## [Selected extract]
Content starts

Soldiers Use Online Resources to Make Voices Heard
Published on Thursday, August 12, 2004 by Knight-Ridder
Soldiers Use Online Resources to Make Voices Heard
by Joseph L. Galloway
 

WASHINGTON - Two young Army officers with time in Iraq are the brains behind a new Web site called Operation Truth that will be launched later this month.

Former Capt. David Chasteen and 1st Lt. Paul Rieckhoff, who is still serving in the Army National Guard, hope to "educate the American public about the truth of the wars in Iraq and Afghanistan from the perspective of the soldiers who have experienced them first-hand."

Toward that end they hope that their Web site, www.optruth.org, will provide a forum for soldiers and Marines still serving in Iraq or just returned, to tell their stories, post their digital photos and voice their complaints.

Chasteen, a native of Muncie, Ind., and Rieckhoff, a native of New York City, said Operation Truth is a nonprofit soldiers advocacy organization and is nonpartisan, nonpolitical and not affiliated with any candidate. But, like the soldiers they hope will post on their website, they have more than a few bones to pick with those in charge of the ongoing wars in Iraq and Afghanistan.

Rieckhoff told me, "This is just a big, big After Action Review. After an operation in the military we sit down and talk it over. What was good, what was bad and how do we fix what was bad. The only people who ought to be afraid are those who have screwed up."

Both Chasteen, a chemical and biological war specialist, and Rieckhoff, a Guard infantry officer, served with the 3rd Infantry Division in the attack that took Baghdad early last year.

What they know is that today's all-volunteer military is made up of a very small part of America's population. Most Americans don't know anyone in uniform and no one in their family has served in the last generation or two.

"The dialogue between soldiers and the people they serve is gone, and we want to restart it," Rieckhoff said. "If the majority of Americans are content to be protected and defended by a small minority of volunteer soldiers then they need to pay attention to those soldiers and take care of them and their families."

Although it is nonpartisan, Operation Truth and the issues it wants to debate before the American people are likely to cause the Bush administration some heartburn. Their brochure says, "We intend to publicize how poorly planned policies and approaches have manifested themselves as problems on the front lines and back at home. We will act domestically to protect our troops and to aid them in their fight to protect us."

Content ends

## [Data provided]
Content starts

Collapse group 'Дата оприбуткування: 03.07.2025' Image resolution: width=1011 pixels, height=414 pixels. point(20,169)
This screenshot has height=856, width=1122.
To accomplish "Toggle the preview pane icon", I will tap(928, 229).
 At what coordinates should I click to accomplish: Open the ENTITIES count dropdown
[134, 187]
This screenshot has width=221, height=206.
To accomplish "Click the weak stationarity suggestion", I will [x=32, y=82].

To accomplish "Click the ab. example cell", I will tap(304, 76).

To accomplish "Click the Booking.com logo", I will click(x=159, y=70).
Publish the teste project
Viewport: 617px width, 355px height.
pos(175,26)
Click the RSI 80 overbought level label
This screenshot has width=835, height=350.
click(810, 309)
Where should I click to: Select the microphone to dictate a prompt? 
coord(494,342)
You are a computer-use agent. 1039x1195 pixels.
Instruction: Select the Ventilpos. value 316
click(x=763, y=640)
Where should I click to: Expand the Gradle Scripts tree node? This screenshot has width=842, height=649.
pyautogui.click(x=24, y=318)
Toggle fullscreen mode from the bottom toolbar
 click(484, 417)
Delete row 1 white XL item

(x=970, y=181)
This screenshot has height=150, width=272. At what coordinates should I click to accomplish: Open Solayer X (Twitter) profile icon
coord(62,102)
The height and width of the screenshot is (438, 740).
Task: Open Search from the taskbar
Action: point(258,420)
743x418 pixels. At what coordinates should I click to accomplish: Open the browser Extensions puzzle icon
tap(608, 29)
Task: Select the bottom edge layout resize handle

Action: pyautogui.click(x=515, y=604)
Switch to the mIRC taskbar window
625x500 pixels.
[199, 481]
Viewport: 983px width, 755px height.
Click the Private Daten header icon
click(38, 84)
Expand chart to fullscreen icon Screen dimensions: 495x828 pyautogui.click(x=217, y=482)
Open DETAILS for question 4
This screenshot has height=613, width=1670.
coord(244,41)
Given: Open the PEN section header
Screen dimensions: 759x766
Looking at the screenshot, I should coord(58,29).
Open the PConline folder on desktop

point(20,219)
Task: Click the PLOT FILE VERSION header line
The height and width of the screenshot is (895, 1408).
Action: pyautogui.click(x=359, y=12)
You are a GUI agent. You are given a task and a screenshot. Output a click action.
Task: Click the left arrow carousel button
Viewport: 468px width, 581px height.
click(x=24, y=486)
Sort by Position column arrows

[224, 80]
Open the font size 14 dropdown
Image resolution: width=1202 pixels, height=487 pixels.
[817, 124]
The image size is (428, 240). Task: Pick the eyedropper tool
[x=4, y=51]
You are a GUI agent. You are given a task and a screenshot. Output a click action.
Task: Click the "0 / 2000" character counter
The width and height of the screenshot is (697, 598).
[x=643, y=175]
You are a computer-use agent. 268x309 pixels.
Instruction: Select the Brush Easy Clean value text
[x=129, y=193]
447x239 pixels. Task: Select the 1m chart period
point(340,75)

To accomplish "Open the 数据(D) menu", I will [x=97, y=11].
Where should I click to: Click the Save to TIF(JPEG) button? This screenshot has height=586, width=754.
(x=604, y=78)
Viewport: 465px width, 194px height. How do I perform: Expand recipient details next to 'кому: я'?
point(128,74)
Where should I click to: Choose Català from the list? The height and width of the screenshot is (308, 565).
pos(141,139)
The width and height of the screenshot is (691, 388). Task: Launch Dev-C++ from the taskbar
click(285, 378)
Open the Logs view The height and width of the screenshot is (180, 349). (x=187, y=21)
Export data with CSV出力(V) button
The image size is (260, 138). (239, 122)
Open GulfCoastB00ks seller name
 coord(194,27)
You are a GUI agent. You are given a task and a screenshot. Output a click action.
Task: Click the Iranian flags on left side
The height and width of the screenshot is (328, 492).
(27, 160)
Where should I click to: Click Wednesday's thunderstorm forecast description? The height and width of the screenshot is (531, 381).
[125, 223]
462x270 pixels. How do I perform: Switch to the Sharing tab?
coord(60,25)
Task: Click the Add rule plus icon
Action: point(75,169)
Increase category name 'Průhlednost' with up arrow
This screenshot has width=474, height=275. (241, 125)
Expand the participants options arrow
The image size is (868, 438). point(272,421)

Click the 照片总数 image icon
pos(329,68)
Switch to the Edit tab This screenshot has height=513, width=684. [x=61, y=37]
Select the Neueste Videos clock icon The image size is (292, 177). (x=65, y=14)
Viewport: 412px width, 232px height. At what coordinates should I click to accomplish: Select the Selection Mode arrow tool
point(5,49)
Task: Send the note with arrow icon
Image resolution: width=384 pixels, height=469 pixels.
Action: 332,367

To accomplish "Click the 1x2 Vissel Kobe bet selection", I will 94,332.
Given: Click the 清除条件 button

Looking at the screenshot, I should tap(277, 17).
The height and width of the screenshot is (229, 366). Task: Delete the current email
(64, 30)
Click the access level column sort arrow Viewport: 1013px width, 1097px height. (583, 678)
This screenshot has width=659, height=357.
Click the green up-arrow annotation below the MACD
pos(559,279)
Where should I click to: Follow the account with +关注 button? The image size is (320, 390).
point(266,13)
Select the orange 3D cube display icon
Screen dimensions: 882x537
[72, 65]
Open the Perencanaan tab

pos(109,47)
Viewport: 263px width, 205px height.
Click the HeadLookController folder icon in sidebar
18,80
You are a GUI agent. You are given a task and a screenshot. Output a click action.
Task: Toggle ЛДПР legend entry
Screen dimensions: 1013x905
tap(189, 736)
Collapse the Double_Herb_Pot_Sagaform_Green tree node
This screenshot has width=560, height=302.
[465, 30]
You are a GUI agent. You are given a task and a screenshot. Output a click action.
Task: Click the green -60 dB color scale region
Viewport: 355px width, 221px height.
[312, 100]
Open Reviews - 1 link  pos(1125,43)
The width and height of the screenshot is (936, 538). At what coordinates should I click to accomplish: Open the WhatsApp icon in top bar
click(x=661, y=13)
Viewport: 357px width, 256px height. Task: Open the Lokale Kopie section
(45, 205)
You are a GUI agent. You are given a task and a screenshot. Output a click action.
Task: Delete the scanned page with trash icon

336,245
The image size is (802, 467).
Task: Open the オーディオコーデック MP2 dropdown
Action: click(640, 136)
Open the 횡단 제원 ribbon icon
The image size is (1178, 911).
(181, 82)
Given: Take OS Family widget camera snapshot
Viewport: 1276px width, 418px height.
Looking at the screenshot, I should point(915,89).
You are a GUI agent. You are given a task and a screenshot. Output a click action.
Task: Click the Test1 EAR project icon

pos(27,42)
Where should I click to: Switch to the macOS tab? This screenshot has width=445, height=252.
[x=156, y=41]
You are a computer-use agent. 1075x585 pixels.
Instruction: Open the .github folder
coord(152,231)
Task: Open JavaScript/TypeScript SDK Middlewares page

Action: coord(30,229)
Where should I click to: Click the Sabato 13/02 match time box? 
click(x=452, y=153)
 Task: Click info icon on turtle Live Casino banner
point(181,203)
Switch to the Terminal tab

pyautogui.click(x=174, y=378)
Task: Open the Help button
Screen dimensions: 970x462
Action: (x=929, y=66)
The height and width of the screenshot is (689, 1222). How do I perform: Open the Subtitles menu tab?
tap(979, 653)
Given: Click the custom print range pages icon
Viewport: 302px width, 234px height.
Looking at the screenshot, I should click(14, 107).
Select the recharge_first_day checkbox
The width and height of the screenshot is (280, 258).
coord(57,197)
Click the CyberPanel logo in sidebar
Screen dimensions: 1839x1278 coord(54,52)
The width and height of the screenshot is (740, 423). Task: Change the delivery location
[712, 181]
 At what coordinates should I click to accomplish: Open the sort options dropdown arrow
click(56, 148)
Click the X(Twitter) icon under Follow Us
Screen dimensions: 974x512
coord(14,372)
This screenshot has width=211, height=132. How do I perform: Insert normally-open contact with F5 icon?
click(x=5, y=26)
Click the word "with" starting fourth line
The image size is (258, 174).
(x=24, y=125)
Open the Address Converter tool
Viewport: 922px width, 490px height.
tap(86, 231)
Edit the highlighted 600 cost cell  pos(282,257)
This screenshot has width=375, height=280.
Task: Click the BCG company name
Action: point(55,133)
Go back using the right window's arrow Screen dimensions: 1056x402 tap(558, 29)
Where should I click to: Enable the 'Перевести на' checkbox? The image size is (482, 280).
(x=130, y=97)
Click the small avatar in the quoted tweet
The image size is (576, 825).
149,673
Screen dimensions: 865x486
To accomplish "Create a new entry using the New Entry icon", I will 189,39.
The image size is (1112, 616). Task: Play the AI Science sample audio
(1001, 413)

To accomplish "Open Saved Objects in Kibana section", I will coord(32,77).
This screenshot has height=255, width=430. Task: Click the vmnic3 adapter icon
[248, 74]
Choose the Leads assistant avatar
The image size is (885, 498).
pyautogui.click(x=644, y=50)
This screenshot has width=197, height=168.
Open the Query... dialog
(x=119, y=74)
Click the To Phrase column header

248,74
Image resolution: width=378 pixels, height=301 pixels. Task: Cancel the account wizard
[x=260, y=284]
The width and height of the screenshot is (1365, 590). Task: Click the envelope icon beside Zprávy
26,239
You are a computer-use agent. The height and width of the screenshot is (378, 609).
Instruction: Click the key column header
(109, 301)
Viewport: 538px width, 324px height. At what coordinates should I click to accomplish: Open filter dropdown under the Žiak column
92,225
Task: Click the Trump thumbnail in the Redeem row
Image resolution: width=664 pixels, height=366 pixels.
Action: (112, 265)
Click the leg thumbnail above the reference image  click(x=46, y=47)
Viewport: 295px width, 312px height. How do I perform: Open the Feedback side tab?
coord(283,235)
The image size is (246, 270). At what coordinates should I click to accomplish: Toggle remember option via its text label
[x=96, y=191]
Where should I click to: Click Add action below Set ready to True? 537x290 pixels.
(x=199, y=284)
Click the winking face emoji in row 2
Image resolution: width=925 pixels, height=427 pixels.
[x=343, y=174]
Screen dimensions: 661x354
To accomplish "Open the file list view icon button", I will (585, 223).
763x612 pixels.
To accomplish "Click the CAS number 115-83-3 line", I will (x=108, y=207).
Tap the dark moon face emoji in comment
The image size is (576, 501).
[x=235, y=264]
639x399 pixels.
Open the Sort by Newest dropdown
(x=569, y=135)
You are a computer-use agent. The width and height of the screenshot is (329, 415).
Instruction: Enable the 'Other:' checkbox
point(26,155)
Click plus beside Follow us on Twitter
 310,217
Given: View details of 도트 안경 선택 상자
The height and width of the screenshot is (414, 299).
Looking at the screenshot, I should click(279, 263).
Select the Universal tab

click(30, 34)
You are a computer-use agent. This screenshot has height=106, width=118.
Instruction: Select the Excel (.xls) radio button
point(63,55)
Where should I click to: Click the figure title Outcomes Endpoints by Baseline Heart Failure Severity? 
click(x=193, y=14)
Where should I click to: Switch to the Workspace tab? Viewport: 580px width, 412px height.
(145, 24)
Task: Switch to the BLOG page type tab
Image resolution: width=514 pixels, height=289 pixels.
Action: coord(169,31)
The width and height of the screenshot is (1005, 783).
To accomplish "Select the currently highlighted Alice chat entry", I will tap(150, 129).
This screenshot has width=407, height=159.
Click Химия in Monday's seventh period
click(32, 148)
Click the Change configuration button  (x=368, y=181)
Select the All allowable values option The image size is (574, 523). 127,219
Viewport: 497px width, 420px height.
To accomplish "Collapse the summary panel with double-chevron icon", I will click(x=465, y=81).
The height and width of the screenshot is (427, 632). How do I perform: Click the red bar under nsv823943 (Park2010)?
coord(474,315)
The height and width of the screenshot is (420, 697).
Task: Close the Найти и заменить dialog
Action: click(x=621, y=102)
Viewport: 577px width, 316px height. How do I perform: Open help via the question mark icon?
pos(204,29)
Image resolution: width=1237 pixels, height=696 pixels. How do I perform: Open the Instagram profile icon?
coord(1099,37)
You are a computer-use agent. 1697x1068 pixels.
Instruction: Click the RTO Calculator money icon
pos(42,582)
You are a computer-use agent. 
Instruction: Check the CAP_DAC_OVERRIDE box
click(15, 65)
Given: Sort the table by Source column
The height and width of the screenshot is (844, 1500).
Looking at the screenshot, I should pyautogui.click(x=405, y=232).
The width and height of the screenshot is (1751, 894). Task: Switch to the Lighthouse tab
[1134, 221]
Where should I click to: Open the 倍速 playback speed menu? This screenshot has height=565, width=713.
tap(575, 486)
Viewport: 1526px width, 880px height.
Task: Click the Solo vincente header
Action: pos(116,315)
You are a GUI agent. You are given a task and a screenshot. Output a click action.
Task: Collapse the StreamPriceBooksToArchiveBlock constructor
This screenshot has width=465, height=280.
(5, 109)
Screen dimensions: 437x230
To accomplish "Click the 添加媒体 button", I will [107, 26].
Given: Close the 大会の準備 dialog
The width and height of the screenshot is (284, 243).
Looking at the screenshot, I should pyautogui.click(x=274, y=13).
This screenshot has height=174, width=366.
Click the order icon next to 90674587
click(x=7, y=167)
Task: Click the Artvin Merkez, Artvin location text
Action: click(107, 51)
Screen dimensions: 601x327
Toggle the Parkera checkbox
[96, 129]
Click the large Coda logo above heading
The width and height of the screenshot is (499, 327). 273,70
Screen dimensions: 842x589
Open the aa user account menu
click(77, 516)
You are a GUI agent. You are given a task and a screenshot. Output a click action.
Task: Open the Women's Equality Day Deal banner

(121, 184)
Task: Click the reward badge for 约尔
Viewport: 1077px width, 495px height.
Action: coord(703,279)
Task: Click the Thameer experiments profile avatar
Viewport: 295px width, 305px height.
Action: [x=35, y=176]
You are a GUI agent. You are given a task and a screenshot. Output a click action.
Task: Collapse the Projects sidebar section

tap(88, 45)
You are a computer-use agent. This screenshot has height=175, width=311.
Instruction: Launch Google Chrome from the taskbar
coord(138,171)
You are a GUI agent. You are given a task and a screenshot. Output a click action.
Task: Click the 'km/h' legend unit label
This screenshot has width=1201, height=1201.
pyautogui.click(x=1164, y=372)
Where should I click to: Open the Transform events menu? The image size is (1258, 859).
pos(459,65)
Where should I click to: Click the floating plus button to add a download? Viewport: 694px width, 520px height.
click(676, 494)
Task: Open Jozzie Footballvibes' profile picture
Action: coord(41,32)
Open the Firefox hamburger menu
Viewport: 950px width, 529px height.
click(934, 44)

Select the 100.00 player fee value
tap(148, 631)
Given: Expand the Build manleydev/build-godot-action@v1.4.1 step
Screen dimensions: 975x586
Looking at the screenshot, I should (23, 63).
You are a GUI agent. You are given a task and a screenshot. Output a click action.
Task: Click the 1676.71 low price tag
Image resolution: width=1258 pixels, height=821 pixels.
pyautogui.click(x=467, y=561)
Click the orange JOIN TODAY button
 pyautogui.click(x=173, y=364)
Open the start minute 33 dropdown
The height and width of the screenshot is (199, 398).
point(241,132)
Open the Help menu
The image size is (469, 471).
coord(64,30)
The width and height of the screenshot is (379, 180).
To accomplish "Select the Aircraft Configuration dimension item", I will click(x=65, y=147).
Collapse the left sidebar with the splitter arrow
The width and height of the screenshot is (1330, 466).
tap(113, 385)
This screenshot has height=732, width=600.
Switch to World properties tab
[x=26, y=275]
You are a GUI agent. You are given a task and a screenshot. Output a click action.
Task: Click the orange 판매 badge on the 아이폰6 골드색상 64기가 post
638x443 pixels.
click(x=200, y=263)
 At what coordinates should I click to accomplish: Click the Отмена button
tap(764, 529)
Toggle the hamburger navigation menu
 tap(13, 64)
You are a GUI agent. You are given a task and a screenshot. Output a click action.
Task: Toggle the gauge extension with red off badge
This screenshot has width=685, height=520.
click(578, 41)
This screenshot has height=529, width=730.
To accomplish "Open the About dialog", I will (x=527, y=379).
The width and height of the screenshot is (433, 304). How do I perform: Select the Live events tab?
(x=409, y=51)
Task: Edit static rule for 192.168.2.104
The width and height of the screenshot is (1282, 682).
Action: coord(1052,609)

Content ends

## [Task to complete]
Pick up the article on Operation Truth after its last sentence and keep writing it. The lines have nothing to do with the work here.

## [Response for this exercise]
Some of the issues they hope veterans of Iraq and Afghanistan will sound out on include:

  • Stop-Loss: The involuntary extension on active duty of soldiers whose enlistment or obligation has ended. Stop-loss is, Operation Truth says, a back-door draft, "a Band-aid solution implemented to provide additional troop strength." They say stop-loss is destroying the concept of a volunteer military, damages morale and "yet another indication that the original plan for war was flawed."
  • The role of private contractors in combat zones: Operation Truth says the relationship that companies like Halliburton, KBR and Blackwater have with the military is very disturbing. The organization says they are weakening the military by drawing away some of the most experienced war-fighters with offers of much higher wages and better benefits. They add that introducing profit to the battlefield sets a bad precedent.
  • The Veterans Administration: The VA budget will be cut nearly one billion dollars by the Administration in fiscal 2006 budget. In addition the VA is closing or drastically reducing services at 11 VA hospitals. Further, Operation Truth says, some 572,000 veterans are believed to be owed disability pensions but are unaware they are owed the money and no effort is being made to inform them. "In time of war it is immoral and unconscionable to treat our heroes of the past and present in this manner," they said.

The two also hope to press for improved national support systems for National Guard and Reserve soldier families who are left to fend for themselves when their loved one deploys to war. Those families need the same network of support and services the Army provides active duty troops and their families.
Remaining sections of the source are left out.